MEDYAGÜNDEM- Star gazetesi yazarı Mehmet Ocaktan bugün “Sıra sende 28 Şubat medyası” başlıklı yazısında, artık sıranın 28 Şubat’ta darbecilere yardım ve yataklı eden gazetecilere, medyanın sivil paşalarına geldiğini yazdı.
Ocaktan, “Soruşturmanın başladığı ilk günden bu yana, darbenin sivil unsurlarıyla ilgili en küçük bir adımın bile atılmaması, açıkçası beni endişelendirmişti. Özellikle de medyadaki 28 Şubat’ın sivil paşalarının, adeta meydan okurcasına sergiledikleri küstah tavır kanıma dokunuyordu.” diye yazdı.
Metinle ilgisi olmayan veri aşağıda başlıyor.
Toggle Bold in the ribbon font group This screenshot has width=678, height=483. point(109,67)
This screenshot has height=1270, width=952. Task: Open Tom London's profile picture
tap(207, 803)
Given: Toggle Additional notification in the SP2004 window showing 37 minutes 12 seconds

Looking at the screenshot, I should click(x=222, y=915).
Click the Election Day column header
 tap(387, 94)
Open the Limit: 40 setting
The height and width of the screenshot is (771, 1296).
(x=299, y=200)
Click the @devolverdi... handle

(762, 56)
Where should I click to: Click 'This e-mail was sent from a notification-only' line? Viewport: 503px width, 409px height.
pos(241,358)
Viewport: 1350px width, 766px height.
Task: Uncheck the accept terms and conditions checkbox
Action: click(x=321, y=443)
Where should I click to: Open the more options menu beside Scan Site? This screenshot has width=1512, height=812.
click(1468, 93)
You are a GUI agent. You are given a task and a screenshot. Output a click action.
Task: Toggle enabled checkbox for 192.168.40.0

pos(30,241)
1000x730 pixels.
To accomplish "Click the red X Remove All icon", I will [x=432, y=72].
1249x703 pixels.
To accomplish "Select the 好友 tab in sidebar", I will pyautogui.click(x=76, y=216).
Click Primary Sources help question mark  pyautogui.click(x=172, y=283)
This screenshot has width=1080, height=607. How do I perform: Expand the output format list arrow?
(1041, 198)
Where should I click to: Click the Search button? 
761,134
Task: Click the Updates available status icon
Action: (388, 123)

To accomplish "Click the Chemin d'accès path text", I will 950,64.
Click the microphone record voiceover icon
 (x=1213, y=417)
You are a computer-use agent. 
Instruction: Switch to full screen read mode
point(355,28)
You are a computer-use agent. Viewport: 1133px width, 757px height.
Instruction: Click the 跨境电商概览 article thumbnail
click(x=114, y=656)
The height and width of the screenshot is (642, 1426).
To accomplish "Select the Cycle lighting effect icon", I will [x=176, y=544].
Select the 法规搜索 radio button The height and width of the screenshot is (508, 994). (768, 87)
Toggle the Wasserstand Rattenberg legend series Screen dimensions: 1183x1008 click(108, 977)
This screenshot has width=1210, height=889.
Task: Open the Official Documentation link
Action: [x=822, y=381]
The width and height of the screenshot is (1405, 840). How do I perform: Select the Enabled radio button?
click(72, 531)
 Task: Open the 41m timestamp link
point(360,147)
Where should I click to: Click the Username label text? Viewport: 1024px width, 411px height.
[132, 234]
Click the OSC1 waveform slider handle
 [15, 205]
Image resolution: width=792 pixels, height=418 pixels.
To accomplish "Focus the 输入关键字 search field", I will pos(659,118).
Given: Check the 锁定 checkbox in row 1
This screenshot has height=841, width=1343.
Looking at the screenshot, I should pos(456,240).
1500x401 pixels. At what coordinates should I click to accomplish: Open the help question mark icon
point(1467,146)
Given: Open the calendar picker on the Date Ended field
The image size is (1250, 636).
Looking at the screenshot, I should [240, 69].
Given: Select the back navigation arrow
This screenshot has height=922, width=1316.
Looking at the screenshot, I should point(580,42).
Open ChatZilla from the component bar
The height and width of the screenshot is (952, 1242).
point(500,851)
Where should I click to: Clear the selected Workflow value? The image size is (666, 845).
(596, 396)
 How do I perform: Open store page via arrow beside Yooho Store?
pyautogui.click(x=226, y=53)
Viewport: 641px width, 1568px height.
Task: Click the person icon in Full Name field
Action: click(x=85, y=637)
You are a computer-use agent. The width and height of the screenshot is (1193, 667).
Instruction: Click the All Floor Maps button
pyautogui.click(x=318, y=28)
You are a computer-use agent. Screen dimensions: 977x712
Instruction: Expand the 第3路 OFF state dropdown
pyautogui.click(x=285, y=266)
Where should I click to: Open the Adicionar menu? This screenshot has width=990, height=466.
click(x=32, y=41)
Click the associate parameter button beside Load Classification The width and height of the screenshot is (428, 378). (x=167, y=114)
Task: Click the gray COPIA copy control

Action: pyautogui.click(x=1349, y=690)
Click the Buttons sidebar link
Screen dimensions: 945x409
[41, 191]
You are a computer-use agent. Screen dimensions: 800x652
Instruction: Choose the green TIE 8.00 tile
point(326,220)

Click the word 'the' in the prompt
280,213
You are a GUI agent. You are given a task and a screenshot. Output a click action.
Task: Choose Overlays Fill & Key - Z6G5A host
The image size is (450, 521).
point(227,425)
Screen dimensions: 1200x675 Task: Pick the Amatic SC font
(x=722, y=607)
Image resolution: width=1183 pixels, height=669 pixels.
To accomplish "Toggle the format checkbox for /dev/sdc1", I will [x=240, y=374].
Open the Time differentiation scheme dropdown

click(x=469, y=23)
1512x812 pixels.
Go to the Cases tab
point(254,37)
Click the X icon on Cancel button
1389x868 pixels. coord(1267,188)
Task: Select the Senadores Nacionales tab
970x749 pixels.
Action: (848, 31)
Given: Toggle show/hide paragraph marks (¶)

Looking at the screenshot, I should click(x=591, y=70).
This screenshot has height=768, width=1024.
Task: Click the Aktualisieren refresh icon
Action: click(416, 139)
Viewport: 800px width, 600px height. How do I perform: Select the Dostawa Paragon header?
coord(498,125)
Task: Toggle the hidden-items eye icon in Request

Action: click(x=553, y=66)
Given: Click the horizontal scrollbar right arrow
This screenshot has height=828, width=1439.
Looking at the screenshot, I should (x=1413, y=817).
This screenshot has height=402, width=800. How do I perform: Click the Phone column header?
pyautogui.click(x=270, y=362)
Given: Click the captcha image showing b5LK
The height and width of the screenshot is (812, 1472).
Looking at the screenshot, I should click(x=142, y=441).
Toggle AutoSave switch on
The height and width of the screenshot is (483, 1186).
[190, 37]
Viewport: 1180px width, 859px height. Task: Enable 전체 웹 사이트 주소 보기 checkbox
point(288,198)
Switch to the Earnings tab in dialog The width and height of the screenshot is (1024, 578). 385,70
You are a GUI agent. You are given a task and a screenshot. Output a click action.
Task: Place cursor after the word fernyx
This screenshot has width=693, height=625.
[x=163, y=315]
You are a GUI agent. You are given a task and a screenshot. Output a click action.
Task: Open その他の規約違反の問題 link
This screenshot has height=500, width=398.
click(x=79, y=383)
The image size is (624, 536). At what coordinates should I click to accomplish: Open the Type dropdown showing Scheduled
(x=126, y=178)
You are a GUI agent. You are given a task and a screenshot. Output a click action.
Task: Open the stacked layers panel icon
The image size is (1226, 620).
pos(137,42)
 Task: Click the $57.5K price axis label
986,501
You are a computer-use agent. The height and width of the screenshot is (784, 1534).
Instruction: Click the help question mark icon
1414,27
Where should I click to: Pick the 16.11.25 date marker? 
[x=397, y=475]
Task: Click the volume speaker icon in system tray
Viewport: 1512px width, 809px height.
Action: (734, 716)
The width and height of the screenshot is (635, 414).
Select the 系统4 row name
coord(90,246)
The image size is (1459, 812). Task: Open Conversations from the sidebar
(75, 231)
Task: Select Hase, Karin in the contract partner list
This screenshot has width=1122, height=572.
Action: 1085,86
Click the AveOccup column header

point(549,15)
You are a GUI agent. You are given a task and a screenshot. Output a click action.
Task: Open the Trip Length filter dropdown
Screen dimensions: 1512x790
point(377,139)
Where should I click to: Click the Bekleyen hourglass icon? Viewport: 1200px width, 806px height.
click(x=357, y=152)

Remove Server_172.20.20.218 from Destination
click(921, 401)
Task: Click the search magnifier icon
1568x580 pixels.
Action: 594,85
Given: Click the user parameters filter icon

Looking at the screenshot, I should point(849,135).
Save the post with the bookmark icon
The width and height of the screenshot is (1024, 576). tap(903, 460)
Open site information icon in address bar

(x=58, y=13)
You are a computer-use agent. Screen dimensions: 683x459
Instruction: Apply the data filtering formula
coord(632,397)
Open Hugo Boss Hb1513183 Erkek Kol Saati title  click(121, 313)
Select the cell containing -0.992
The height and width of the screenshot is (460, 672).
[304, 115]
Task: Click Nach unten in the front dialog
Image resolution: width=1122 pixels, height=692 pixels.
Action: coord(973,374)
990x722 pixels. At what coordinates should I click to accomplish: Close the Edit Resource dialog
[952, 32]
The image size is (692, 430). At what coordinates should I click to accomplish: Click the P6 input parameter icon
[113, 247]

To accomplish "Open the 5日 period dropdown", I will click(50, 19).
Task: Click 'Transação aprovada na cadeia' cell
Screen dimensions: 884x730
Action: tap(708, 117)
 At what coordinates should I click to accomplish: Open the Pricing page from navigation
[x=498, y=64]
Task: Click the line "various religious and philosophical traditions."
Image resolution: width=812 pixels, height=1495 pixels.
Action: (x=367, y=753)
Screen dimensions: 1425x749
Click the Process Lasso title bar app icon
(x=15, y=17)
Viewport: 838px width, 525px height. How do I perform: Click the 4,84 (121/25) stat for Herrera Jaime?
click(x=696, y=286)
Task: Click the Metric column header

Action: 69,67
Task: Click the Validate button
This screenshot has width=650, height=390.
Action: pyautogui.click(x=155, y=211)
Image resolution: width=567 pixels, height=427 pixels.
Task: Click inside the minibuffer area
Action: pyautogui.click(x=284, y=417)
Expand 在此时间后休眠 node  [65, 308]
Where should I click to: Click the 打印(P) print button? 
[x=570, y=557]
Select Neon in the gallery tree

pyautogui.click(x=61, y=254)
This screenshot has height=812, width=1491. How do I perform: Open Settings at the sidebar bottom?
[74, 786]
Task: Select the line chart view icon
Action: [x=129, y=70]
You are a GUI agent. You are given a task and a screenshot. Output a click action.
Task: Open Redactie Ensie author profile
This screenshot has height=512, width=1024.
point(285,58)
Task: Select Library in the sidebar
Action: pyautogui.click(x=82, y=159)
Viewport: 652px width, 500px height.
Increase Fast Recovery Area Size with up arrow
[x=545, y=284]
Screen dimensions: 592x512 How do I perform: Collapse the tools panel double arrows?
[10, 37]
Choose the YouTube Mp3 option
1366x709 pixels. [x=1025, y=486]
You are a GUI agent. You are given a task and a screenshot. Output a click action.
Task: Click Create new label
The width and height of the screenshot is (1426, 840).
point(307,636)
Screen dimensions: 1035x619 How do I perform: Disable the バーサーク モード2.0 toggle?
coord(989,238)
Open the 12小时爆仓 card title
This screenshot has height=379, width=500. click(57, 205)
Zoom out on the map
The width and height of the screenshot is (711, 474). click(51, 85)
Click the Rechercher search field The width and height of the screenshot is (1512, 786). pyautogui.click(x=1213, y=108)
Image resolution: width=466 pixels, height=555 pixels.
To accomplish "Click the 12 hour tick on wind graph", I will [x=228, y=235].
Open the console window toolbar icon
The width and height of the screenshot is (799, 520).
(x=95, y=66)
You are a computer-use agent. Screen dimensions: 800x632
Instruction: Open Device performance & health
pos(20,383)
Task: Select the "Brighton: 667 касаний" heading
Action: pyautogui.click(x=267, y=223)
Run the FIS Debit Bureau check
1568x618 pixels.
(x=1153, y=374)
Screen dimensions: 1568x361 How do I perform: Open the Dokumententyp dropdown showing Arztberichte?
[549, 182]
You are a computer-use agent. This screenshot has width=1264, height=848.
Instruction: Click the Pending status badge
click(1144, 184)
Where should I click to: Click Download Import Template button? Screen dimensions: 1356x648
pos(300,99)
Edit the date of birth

Soruşturmaya dair bazı detayları da paylaşan Ocaktan’ın yazısından bazı bölğmler şöyle:
(…)
SAVCILIK İFADE ALMAYA BAŞLAYACAK
Neyse ki 28 Şubat savcısı, geçtiğimiz hafta Genelkurmay’dan o dönemde brifinglere katılan gazeteci, akademisyen ve yargı mensuplarının isim listesini, görüntüleri ve ses kayıtlarını istedi.
Savcılık,dokümanların gelmesinin ardından ilgili kişiler hakkında ifade alma işlemine başlayacak. Brifinglere katılarak askerin verdiği talimatları uygulayanların ifadesini alacak.
Yani, şimdi sıra 28 Şubat’ta darbecilere yardım ve yataklık eden, daha da önemlisi darbecilerle bizzat fiili ortaklık içinde olan gazeteci, akademisyen, işadamı ve siyasetçilerde…
(…)
KARARGAH GAZETECİLERİNE KİM GÜVENCE VERDİ?
Epeydir 28 Şubat’ın özellikle medya ayağı ile ilgili toplumun zihninde bir takım soru işaretleri var. Zira, 28 Şubat’ın kudretli paşalarıyla ortak çalışan dönemin kudretli gazetecileri, son dönemde öylesine rahatlar ve özgüven içindeler ki, neredeyse darbeye karşı direnenleri suçlu ilan edecekler.
Peki, bu karargah gazetecileri kime güveniyorlar acaba?
“Sakin olun, size bir şey olmayacak” diye birileri bu arkadaşlara güvence vermiş olabilir mi?
Eskiden bu tür güvenceleri ‘derin devlet’ verirdi, yoksa birileri yeniden başımıza yeni bir ‘derin devlet’ çorabı mı örmeye çalışıyor?
Kim, kime ne garanti vermiştir, kim kiminle ittifak halindedir bilmiyoruz. Ama bildiğimiz bir şey var; bu toplum 28 Şubat pisliğine bulaşan herkesin yargı önünde hesap vermesini istiyor.
Eğer 28 Şubat dosyası, medya paşalarının kapılarını bir kez olsun çalmadan, sadece askerlerle sınırlı tutulursa arkasında büyük soru işaretleri bırakacaktır ki, bu Türk demokrasisine de, topluma da büyük haksızlık olur.